++++ Texte de l'exercice ++++

Le Point.fr - Publié le 12/03/2012 à 08:53 - Modifié le 12/03/2012 à 09:00
Samedi soir, dans "On n'est pas couché", l'interview musclée de Copé par Pulvar a-t-elle dépassé les limites du genre ? Analyse.
N'attendez aucune contrition de la part d'Audrey Pulvar à la suite de l'échange musclé qu'elle a eu, samedi soir, avec Jean-François Copé dans On n'est pas couché. "Aucun regret. J'ai fait mon taf dans une émission prévue pour ça", précise-t-elle.
Mais revenons un instant sur le moment où l'émission tourne à la corrida. Copé se plaint d'être interrompu, de ne pouvoir dérouler ses arguments et avance l'idée que, souhaitant faire passer un message aux téléspectateurs qui cherchent à se forger une opinion, il n'essaie pas de convaincre Audrey Pulvar.
La journaliste acquiesce et lance alors la phrase qui tue : "On ne passera pas non plus nos vacances avec Ziad Takkiedine, ça, c'est clair."
Copé grimace sous le poids de l'attaque. Une courte clameur se fait entendre dans le public à laquelle succèdent quelques applaudissements dont on ne sait pas s'ils sont spontanés ou déclenchés par un chauffeur de salle. Copé cherche ses mots. Il est en morceaux : "C'est quoi, ça ?... Pardon, mais... Je ne suis pas sûr..." Audrey Pulvar frappe l'homme à terre : "Vous connaissez l'expression on ne passera pas nos vacances ensemble. Je vous dis qu'on ne barbotera pas dans la piscine de Ziad Takieddine ensemble, ça, c'est clair." Copé se ressaisit et décoche à son tour un uppercut : "Je suis persuadé que vous avez su, quand vous avez reçu M. Valls et M. Moscovici, trouver des plaisanteries d'aussi bon goût pour leur parler du financement du Parti socialiste dans les Bouches-du-Rhône et dans le Nord-Pas-de-Calais." Pulvar réplique : "M. Moscovici, je crois, a un assez mauvais souvenir de son passage..." Ce en quoi, elle n'a pas tout à fait tort.
Un ring pour un K.-O. télévisé
Une passe d'armes choquante, exaspérante, humiliante ? Audrey Pulvar a raison de dire que l'émission est prévue pour ça. On n'est pas couché est cyniquement organisé autour de cette corrida politique. Laurent Ruquier et sa productrice Catherine Barma ont recruté Audrey Pulvar parce qu'elle est de gauche et Natacha Polony parce qu'elle est de droite.
La chose est assumée. Par conséquent, le mode d'interview des deux condisciples de Ruquier repose sur l'engagement et le combat au nom d'une grille d'analyse idéologiquement assumée.
C'était exactement la même chose du temps de Zemmour et de Naulleau.
Éric Zemmour, peut-être le plus enfiévré des deux compères, plaquait sur chaque invité sa grille de lecture souverainiste, nostalgique d'une France dominant l'Europe et de la primauté masculine. Ses interventions provoquaient régulièrement des incidents avec les invités. Il était payé pour cela.

++++ Extrait de données ++++

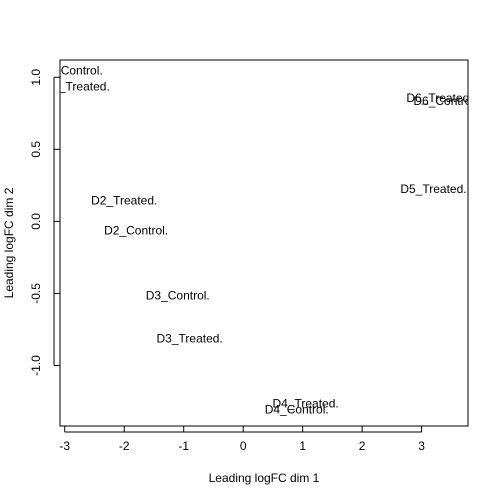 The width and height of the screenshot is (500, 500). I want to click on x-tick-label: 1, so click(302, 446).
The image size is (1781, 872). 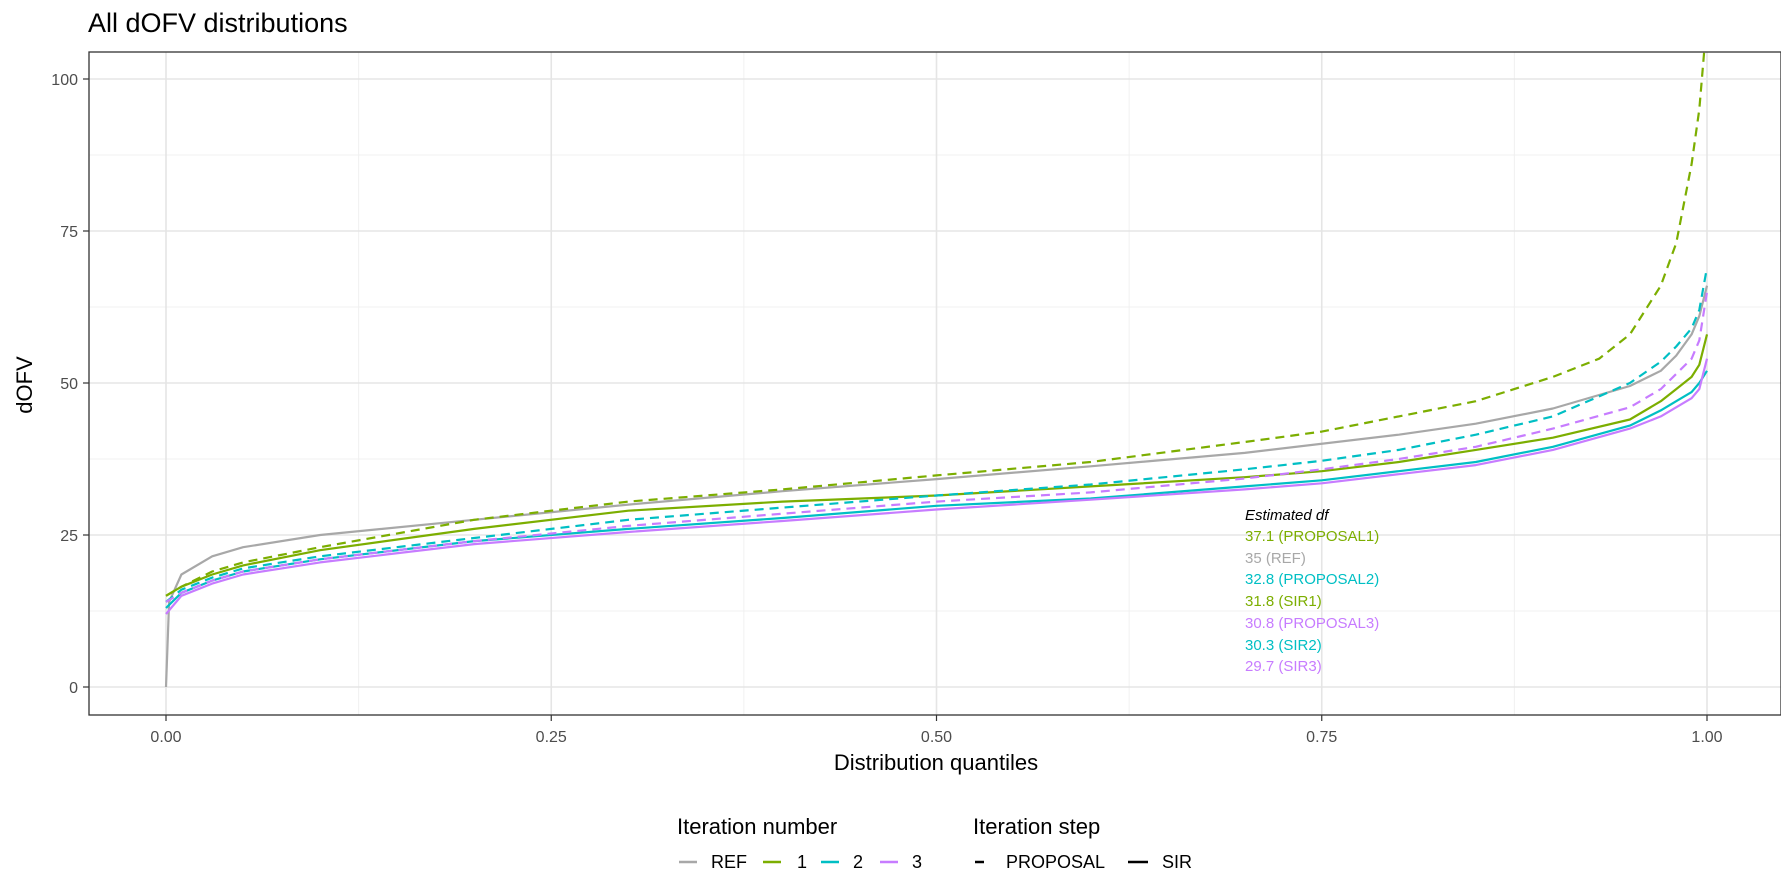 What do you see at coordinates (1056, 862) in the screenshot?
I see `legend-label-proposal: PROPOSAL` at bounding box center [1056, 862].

++++

| Liste d'activités |
- 1) Répondez à ces questions d'après l'article sur l'échange entre Audrey Pulvar et Jean-François Copé.
(a) Dans quelle émission l'échange a-t-il eu lieu ?
(b) Pourquoi Laurent Ruquier et Catherine Barma ont-ils recruté Audrey Pulvar et Natacha Polony ?
(c) Quelle grille de lecture Éric Zemmour plaquait-il sur chaque invité ?
- 2) Poursuivez l'article sur l'échange entre Audrey Pulvar et Jean-François Copé après sa dernière phrase.

| Corrigé de l'exercice |
- 1)
(a) Dans « On n'est pas couché », le samedi soir.
(b) Ils ont recruté Audrey Pulvar parce qu'elle est de gauche, et Natacha Polony parce qu'elle est de droite.
(c) Sa grille de lecture souverainiste, nostalgique d'une France dominant l'Europe et de la primauté masculine.

- 2)
Un Zemmour gentil, tendre, complice avec les invités aurait été congédié par la production... On ne peut pas demander à On n'est pas couché, qui relève, rappelons-le, du divertissement, un ton de neutralité où les politiques seraient chouchoutés, câlinés, jamais interrompus...
Le clash est voulu, attendu, souhaité, mis en scène, avec un public à qui on ne demande pas de se tenir dans un silence respectueux. On n'est pas couché est un ring où l'on attend que l'un des combattants se couche.
L'ombre de Montebourg
Puisque les politiques choisissent, en toute connaissance de cause, de répondre aux invitations de Laurent Ruquier, qu'ils ne s'étonnent pas par la suite d'être malmenés. François Hollande et Nicolas Sarkozy ont fait le choix de ne pas entrer dans le cirque.
Ce sont donc leurs représentants qui ont fait le spectacle. Copé, samedi soir, avait choisi un angle d'attaque. À plusieurs reprises, il a traité Pulvar comme une opposante jusqu'à souhaiter, en plaisantant à moitié, que son temps de parole soit décompté par le CSA dans l'opposition.
De manière sous-jacente, l'ombre d'Arnaud Montebourg, le compagnon de Pulvar, s'est profilée derrière son propos.
Mais, à la limite, ça ne change pas grand-chose : Audrey Pulvar n'a pas attendu de partager sa vie avec l'un des hiérarques socialistes pour afficher des opinions progressistes.
Simplement, en l'espèce, cet élément de la vie privée d'Audrey Pulvar vient pimenter le show de Ruquier. Il est là, tapi derrière la question, à portée de main du politique cuisiné. Qui va l'utiliser ? Qui va s'y refuser ? Qui y fera seulement allusion ?
Le téléspectateur est ainsi placé dans la position du voyeur à la fois fasciné et/ou scandalisé. De son côté, Natacha Polony est censée incarner l'intervieweuse de droite, dans le droit fil de Zemmour.
Cependant, les responsables UMP n'ont pas plus de répit avec elle. Sa grille d'analyse écorche, avec d'autres arguments, le bilan de Nicolas Sarkozy. Jean-François Copé a essayé de disqualifier son questionnement en rappelant à Natacha Polony son passé chevènementiste. Peine perdue.
Il devrait savoir que Polony, quelle que soit la couleur du gouvernement, est là pour attaquer.
Libre à lui de s'asseoir dans le fauteuil de l'invité.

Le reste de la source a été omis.